Kitap Tanıtım: Sahîh-i Müslim Muhtasar

Kitabın Yazarı: Ebu’l-Hüseyin Müslim ibnu’l-Haccac

Yayınevi: Karınca Polen Yayınları

Basım Tarihi: Aralık 2020

Sayfa Sayısı: 1166

Ebat: 165 X 235 mm

Kitap Hakkında

“Allah Resûlü’nün (sav) sünnetini öğrenmek; en kıymetlinin en kıymetli sözleri olan hadis kitaplarına başvurmakla mümkündür.” demiş Buhari (rh). Bir önceki yazımızda Sahîh-i Buhari’yi tanıtmıştık. Bu ay tanıtacağımız kitap ise Sahîh-i Buhari’den hemen sonra gelen Sahîh-i Müslim kitabıdır.

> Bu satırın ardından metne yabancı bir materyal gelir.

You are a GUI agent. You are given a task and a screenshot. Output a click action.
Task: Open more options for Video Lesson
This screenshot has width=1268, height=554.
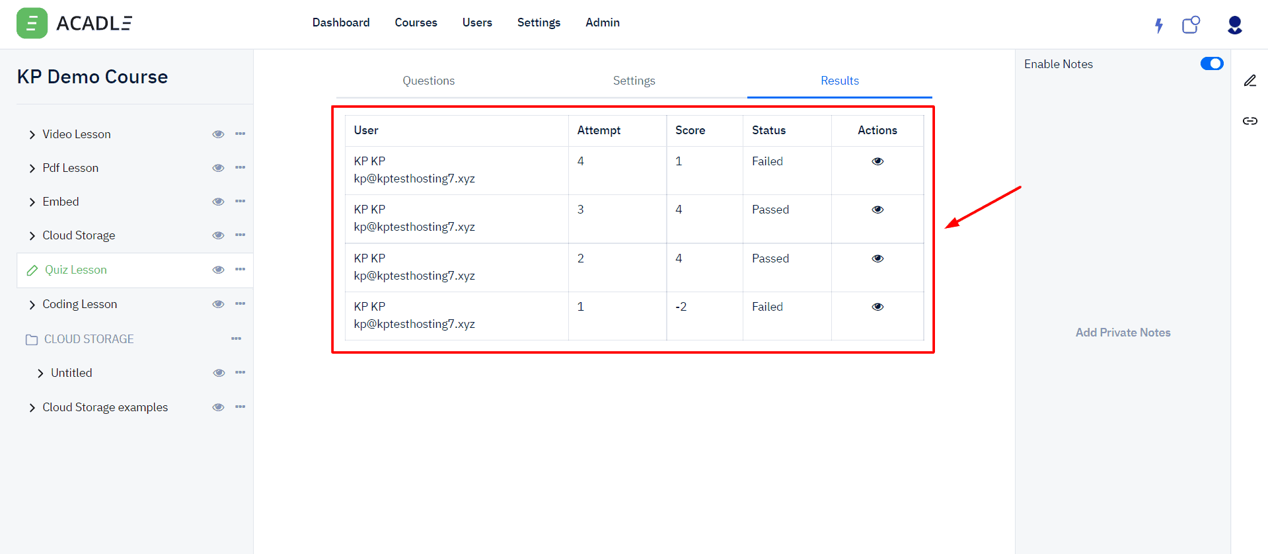coord(240,134)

İslam tarihinde sahih hadis kapsamında yazılmış birçok hadis kitabı olmasına rağmen “Sahiheyn” denilince akıllara evvela Sahîh-i Buhari ve Sahîh-i Müslim gelir. Bu iki kitap, İslam ümmeti tarafından öyle hüsnü kabul görmüştür ki asırlardır Müslimler kütüphanelerinden eksik etmemiş; ilim talebeleri Kur’ân-ı Kerim’den hemen sonra ezberlemeye çalışmış; âlimler, bu kitaplara uzun uzadıya şerhler yapmış ve üzerlerine yüzlerce kitap yazmışlardır.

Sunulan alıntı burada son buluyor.